_OBJECTIVE:_
In the commentary on Trump's remarks about Russia, how many missing e-mails did Trump say he hoped Russia would find?
── SUPPLIED TEXT ──
The Democrats were loudly cheering some woman’s abortion on Wednesday during their quadrennial party convention, but Donald J. Trump wasn’t about to let them get all the attention. As usual the Republican nominee provided plenty of headline fodder in a Miami press conference, where he addressed the recent hacking and release of Democratic National Party e-mails by telling the Russian government, “Russia — if you’re listening — I hope you’re able to find the 30,000 e-mails that are missing (from the presumptive Democratic nominee’s accounting during her tenure as Secretary of State). I think you will probably be rewarded mightily by our press.
His apologists insist it was just a joke, and we’ll concede that it might well have been, as it’s always hard to tell with Trump, although we notice that he didn’t have to pause for laughs. In any case he gave his critics something to write about than all the embarrassing things that were going on at the Democratic convention, and allowed them tsk and tut and otherwise wax indignant about Trump inviting the interference of a foreign thug in an American election, persuasively argue that if it was a joke it wasn’t a very funny one, and that there’s no assurance the Russians will take it was one, despite that country’s delightfully bleak sense of humor. It also bolstered a recent conspiracy theory that the Russians were behind the hacking and released the e-mails to help Trump, and revived longstanding worry felt on both the left and right about Trump’s apparent chumminess with Russian dictator Vladimir Putin, both of which he addressed with his usual un-parseable eloquence.
“Why do I have to get involved with Putin? I have nothing to do with Putin. I’ve never spoken to him. I don’t know anything about the man other than that he would respect me. He doesn’t respect our president. And if it is Russia — it’s probably not, nobody knows who it is — but if it is Russia, it’s really bad for a different reason, because it shows how little respect they have for our country, when they would hack into a major party and get everything.”
Which will satisfy his apologists as a perfect reasonable response, but more skeptical sorts are likely to notice that it includes an admission that his past claim before an enrapt Republican audience to have spoken with Putin as “stable mates” on the “60 Minutes” program that broadcast one interview with Putin on the eastern half of the world another with Trump in the western half was of course a ridiculous lie, an even more embarrassing admission that the Republican presidential nominee doesn’t know anything about one of America’s most formidable foreign policy foes except that the fellow will surely respect him, and an absurd insinuation that no country would ever dare think of committing espionage against an America with Trump with in charge. Oh, and that it was all a lead-up to that putative punchline about how very amusing it would be the hackers kept up this disrespectful behavior. All in all, it’s not likely to dispel any conspiracy theories or allay any suspicions about Trump’s Russian policy.
───
── SOURCE MATERIAL ──
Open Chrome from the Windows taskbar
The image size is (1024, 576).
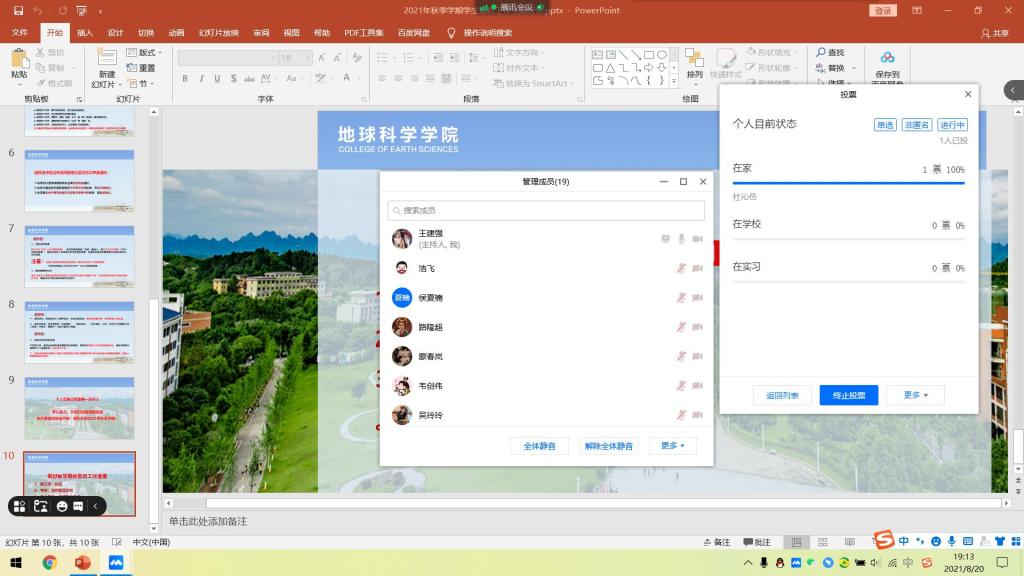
───
_FULL SOLUTION:_
30,000 e-mails.